Тут есть юмор, связанный с положением Джойса в юности, но не он действует на нас в первую очередь. Есть отчаянная горечь по отношению к Ирландии, церкви, всему контексту творчества Джойса и его яростному вкладу в свою писательскую независимость. Я подозреваю, что, подобно тому как Беккет стал писать по-французски, чтобы преодолеть влияние Джойса на свои ранние вещи, сам Джойс в «Поминках по Финнегану» порвал с Шекспировым английским. Этот разрыв был диалектичен, отчасти вдохновлен шекспировскими игрой слов и каламбурами; пир языка в «Бесплодных усилиях любви» — уже чистый Джойс. В процитированном пассаже, кроме пародии на «Атаку легкой бригады» Теннисона[515] (шпилька в адрес Церкви), и отзвука слов Стивена из «Портрета…» («Не буду служить»)[516], есть и злейшая пародия на слова апостола Павла из Первого послания к Коринфянам («Смерть! где твое жало? Ад! где твоя победа?») во взятых в скобки словах о запоздалости, на которые указывает Левин: «(Ад, вот и наши похороны! Зараза, я не поспею на почту!)». Поспели «Поминки…» на почту или нет, пока неясно, но гибель серьезного изучения литературы как литературы, возможно, обрекает на смерть и величайшее достижение Джойса. Шекспир в «Поминках…» — главный пример писателя, который поспел на почту, более того — сам сделался почтовой службой. Нам сообщается, что Шем
…не знал другого шелкопера, другого Шагспира, как довершенно отличного от своей полярной анетебезы, так и завеем похожегох (пердон!) на то, что, как ему мнилось или думалось, было тем же, чем был он сам, и что, великие скот, дикийнс и тыкиряй, хотя его обставили лисом к лису, словно крольчицу-пихарицу, со всеми кафейными львицами Блудлона, сайвенгившимися против него, будучи маляпсусом с препылким нравом, дурным грубым отеческим модным печальным безумным медведем со староярмарки тщеславия, — оследствия случая упекли воттекрестословицу в постпозицию, — замарашка, замараха, наизамарах ивсетакое-прочее, если склад будет в лад и длиния его жизни продлится, он сотрет висякого неясытеля английского, мультафонически выражаясь, с яйца земли.
Тут есть подконтрольная агрессия в отношении Шекспира и глубокое желание поиграть в замену английского на наречие «Поминок…», язык преступника, как сказал бы Джойс[517], который отменяет английских писателей XIX века (скот, дикийнс и тыкиряй: Скотт, Диккенс и Теккерей) и является одновременно антитезой Шекспиру и Шекспиром в виконианском обращении вспять.

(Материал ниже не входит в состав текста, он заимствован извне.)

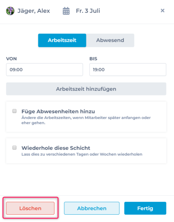The width and height of the screenshot is (174, 222).
Task: Click the BIS field label
Action: coord(93,59)
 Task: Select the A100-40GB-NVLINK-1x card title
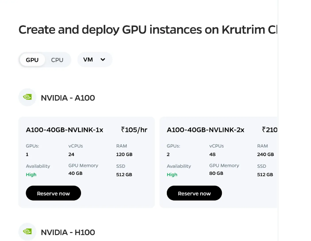64,130
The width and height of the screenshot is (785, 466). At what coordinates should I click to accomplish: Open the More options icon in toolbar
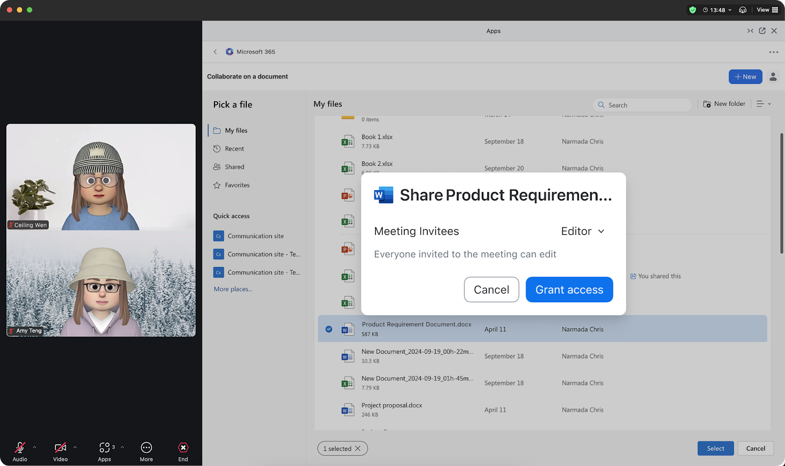146,448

Отголосок слов Суинберна о Вийоне («Вийон — имя нашего печального, дурного, радостного, безумного брата»)[518] уместен в достаточно неубедительном изображении Джойсом своей мягкой, польдианской сущности в виде литературного преступника, Рембо или Вийона. Обмолвки тут, как и везде в «Поминках…», делаются по-шекспировски навязчивыми, словно Джойса можно было принять за одержимого языком Шекспира «Бесплодных усилий любви». Как и во многих других местах «Поминок…», свежесть впечатления тут более чем искупает темноты, даже если Джойс и не всегда поднимается в рай по ступеням удивленья[519].